Dataset entries
+ + +
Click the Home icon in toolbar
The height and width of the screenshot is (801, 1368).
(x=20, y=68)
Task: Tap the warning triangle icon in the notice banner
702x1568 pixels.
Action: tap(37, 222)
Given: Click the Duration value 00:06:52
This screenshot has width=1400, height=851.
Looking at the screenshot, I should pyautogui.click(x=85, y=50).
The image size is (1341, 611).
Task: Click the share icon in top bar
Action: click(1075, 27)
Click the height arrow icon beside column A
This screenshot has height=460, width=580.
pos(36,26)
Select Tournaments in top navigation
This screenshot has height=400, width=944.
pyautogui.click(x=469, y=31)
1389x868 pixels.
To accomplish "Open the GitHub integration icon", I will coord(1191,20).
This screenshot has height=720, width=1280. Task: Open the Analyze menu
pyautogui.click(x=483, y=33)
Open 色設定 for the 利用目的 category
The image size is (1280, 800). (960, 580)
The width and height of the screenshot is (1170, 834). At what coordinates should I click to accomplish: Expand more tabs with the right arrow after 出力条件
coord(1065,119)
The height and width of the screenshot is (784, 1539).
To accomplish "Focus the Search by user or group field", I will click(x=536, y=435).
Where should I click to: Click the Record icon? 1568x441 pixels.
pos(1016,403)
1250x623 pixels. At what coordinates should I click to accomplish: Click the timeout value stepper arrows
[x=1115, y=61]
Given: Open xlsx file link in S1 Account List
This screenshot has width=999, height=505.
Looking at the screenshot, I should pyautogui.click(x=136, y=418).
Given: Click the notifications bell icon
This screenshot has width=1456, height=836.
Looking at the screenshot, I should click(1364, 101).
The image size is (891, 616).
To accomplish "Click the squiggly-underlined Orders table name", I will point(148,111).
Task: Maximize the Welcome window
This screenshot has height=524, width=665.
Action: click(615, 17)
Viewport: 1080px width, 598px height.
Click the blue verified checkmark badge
+ + +
What is needed – Retype every line of the rows above without any changes.

Result of this task –
Click the Home icon in toolbar
The height and width of the screenshot is (801, 1368).
(x=20, y=68)
Task: Tap the warning triangle icon in the notice banner
702x1568 pixels.
Action: tap(37, 222)
Given: Click the Duration value 00:06:52
This screenshot has width=1400, height=851.
Looking at the screenshot, I should pyautogui.click(x=85, y=50).
The image size is (1341, 611).
Task: Click the share icon in top bar
Action: click(1075, 27)
Click the height arrow icon beside column A
This screenshot has height=460, width=580.
pos(36,26)
Select Tournaments in top navigation
This screenshot has height=400, width=944.
pyautogui.click(x=469, y=31)
1389x868 pixels.
To accomplish "Open the GitHub integration icon", I will coord(1191,20).
This screenshot has height=720, width=1280. Task: Open the Analyze menu
pyautogui.click(x=483, y=33)
Open 色設定 for the 利用目的 category
The image size is (1280, 800). (960, 580)
The width and height of the screenshot is (1170, 834). At what coordinates should I click to accomplish: Expand more tabs with the right arrow after 出力条件
coord(1065,119)
The height and width of the screenshot is (784, 1539).
To accomplish "Focus the Search by user or group field", I will click(x=536, y=435).
Where should I click to: Click the Record icon? 1568x441 pixels.
pos(1016,403)
1250x623 pixels. At what coordinates should I click to accomplish: Click the timeout value stepper arrows
[x=1115, y=61]
Given: Open xlsx file link in S1 Account List
This screenshot has width=999, height=505.
Looking at the screenshot, I should pyautogui.click(x=136, y=418).
Given: Click the notifications bell icon
This screenshot has width=1456, height=836.
Looking at the screenshot, I should click(1364, 101).
The image size is (891, 616).
To accomplish "Click the squiggly-underlined Orders table name", I will point(148,111).
Task: Maximize the Welcome window
This screenshot has height=524, width=665.
Action: click(615, 17)
Viewport: 1080px width, 598px height.
Click the blue verified checkmark badge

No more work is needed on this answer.